In S1, member A is 1 byte, which is aligned by 1 byte by default, and the specified alignment parameter is 8. Among the two values, 1 and a are aligned by 1 byte. Member B is 4 bytes, the default value is 4-byte alignment. In this case, it is 4-byte alignment, so sizeof (S1) should be 8;
In S2, C is the same as a in S1. It is aligned by 1 byte, while D is a structure. It is 8 bytes. What is its alignment? For the structure, its default alignment is the largest of all its members using alignment parameters, and S1 is 4. therefore, member D is aligned in 4 bytes. the member e is 8 bytes, which is aligned by 8 bytes by default. It is the same as the specified one, so it is connected to the boundary of 8 bytes. At this time, 12 bytes are used, therefore, four bytes are added, and the member e is placed starting from 16th bytes. at this time, the length is 24 and can be divisible by 8 (member e is aligned by 8 bytes. in this way, a total of 24 bytes are used.
A B
Memory layout of S1: 11 **, 1111,
C s1.a s1. B d
Memory layout of S2: 1 ***, 11 ***, 1111, *** 11111111

There are three important points:
1. Each Member is aligned in its own way, and the length can be minimized.

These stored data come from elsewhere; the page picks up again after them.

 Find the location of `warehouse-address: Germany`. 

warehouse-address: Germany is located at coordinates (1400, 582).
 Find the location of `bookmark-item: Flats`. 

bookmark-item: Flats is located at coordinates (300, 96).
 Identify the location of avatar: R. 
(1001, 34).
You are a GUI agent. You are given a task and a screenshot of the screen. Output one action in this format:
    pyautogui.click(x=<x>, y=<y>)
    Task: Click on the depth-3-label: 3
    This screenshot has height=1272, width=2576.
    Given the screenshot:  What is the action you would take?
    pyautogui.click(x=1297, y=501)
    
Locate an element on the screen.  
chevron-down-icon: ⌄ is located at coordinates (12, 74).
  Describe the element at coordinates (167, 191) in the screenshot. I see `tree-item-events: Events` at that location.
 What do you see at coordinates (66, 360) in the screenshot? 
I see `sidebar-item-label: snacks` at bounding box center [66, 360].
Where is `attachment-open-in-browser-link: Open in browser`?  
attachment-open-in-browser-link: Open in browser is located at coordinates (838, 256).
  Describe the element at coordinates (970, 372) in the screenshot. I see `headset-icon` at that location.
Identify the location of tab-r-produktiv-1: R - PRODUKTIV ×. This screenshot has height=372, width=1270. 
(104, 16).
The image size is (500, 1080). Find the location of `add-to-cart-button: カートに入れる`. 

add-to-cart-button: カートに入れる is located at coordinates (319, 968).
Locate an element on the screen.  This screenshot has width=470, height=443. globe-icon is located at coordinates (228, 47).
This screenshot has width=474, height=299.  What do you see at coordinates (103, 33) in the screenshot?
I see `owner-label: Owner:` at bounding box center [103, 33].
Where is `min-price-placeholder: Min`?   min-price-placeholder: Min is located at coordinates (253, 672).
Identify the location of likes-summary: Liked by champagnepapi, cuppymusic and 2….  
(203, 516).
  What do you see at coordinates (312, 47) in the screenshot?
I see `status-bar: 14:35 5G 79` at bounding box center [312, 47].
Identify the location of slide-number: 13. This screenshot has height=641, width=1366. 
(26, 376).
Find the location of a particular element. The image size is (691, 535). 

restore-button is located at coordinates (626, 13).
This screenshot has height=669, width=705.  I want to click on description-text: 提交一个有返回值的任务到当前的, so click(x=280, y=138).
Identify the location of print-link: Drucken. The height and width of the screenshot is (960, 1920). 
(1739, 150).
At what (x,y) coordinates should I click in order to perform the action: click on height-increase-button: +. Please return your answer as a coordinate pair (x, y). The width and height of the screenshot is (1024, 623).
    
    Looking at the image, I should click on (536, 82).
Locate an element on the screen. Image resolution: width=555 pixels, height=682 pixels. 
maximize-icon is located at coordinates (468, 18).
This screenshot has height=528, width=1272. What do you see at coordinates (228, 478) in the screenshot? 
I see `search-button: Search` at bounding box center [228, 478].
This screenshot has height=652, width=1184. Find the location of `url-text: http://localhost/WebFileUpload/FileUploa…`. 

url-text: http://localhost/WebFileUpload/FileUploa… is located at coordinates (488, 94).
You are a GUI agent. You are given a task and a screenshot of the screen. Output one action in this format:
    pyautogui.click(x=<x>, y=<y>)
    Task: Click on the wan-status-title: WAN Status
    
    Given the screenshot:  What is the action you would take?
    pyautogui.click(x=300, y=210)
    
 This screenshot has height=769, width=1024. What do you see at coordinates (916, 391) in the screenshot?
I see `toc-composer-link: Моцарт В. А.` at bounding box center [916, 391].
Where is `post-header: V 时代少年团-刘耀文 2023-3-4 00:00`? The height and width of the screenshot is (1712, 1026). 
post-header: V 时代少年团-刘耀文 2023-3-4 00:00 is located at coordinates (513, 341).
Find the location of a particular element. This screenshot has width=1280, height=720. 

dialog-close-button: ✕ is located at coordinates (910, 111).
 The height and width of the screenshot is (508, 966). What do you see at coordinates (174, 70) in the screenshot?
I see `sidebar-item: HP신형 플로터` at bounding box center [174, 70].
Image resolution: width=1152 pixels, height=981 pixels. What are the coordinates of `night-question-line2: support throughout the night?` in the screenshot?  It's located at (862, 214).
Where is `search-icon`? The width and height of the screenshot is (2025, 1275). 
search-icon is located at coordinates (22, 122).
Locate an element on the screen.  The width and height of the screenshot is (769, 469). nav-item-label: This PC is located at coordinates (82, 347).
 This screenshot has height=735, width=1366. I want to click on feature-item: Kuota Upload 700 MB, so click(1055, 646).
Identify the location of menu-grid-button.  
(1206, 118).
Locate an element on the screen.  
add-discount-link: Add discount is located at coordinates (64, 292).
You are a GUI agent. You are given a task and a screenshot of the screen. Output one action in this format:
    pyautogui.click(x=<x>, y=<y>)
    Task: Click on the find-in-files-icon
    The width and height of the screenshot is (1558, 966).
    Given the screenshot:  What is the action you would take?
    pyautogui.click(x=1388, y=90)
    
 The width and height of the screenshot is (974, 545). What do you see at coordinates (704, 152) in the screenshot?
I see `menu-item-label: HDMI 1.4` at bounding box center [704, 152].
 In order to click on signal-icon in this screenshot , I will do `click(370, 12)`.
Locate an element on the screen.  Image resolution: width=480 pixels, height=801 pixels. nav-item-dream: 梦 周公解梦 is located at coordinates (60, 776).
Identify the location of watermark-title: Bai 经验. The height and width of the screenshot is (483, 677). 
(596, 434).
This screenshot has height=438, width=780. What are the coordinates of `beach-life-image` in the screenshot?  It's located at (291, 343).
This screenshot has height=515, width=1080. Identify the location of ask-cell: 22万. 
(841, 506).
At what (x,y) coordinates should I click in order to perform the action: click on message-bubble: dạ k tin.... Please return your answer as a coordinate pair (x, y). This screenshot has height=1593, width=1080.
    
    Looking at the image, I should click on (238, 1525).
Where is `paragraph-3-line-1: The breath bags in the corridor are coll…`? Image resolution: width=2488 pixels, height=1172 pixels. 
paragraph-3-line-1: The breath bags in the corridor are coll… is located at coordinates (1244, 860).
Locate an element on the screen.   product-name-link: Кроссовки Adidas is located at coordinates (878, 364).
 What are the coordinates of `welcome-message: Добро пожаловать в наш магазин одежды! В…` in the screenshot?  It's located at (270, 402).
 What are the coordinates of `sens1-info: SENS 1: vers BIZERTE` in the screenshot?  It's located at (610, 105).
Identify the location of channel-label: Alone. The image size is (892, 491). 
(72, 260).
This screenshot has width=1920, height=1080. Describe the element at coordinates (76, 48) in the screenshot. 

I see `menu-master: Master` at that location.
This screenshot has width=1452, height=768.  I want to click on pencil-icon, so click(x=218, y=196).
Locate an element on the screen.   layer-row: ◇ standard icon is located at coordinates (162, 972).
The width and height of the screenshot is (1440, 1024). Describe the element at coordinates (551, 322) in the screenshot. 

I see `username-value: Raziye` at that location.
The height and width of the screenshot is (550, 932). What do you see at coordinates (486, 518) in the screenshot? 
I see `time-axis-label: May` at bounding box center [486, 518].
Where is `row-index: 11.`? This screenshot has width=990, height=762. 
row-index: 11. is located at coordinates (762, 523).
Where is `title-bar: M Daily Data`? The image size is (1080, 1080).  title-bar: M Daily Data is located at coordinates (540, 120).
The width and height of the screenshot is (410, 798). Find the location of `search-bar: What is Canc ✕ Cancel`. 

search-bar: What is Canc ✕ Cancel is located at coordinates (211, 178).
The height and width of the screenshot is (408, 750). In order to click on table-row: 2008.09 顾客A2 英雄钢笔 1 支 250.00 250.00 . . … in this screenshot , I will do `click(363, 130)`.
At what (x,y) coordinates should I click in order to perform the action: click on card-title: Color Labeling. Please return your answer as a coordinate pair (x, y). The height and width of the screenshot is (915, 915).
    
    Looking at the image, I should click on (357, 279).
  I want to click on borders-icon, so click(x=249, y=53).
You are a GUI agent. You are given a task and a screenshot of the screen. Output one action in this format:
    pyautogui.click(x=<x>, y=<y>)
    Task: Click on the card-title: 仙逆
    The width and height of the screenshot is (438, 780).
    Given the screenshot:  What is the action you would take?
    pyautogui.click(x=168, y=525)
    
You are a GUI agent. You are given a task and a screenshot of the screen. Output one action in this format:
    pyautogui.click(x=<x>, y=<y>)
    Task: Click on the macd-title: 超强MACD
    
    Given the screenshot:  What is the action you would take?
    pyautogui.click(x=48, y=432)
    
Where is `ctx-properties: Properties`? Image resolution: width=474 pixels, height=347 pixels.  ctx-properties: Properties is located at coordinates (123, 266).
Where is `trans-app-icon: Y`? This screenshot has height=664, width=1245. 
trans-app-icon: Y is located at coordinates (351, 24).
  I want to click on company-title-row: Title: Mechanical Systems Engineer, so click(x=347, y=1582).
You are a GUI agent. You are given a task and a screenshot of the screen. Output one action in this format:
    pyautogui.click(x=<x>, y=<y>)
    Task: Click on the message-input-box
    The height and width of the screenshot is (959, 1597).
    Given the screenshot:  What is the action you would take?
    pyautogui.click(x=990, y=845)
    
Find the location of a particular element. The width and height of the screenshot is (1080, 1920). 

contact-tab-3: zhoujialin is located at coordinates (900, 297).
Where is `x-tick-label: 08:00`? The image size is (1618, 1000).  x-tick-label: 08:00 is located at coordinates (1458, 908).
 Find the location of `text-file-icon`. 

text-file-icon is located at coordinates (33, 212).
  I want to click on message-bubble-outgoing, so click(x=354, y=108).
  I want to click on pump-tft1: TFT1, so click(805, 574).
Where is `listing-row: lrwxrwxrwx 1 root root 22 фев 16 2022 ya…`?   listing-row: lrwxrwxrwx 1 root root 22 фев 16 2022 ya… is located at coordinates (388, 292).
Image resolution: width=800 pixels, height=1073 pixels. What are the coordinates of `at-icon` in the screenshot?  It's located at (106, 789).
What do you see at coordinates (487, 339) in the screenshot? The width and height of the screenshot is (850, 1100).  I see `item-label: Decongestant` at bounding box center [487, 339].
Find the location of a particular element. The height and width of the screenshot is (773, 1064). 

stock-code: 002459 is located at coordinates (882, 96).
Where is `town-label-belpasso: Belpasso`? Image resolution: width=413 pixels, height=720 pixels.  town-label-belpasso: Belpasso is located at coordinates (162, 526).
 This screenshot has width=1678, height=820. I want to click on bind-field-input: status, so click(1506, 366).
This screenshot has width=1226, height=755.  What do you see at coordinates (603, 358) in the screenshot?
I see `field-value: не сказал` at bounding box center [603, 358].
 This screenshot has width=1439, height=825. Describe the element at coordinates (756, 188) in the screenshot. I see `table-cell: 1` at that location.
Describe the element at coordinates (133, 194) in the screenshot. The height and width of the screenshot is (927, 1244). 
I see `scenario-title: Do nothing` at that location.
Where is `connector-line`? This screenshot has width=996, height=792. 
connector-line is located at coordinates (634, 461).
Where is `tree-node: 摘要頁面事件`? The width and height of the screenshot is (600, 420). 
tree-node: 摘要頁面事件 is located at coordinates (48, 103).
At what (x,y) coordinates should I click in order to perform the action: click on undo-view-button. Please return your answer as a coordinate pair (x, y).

2. The default alignment of complex types (such as structures) is the alignment of its longest member, so that the length can be minimized when the member is a complex type.
3. The alignment length must be an integer multiple of the largest alignment parameter in the member. This ensures that each item is bounded when processing arrays.

In addition, for arrays, such:
Char A [3]; in this way, its alignment is the same as writing three char, that is, it is still aligned by 1 byte.
If you write: typedef char array3 [3];
The alignment of array3 type is still aligned by 1 byte, rather than by its length.
Whatever the type, the alignment boundary must be 1, 2, 4, 8, 16, 32, 64.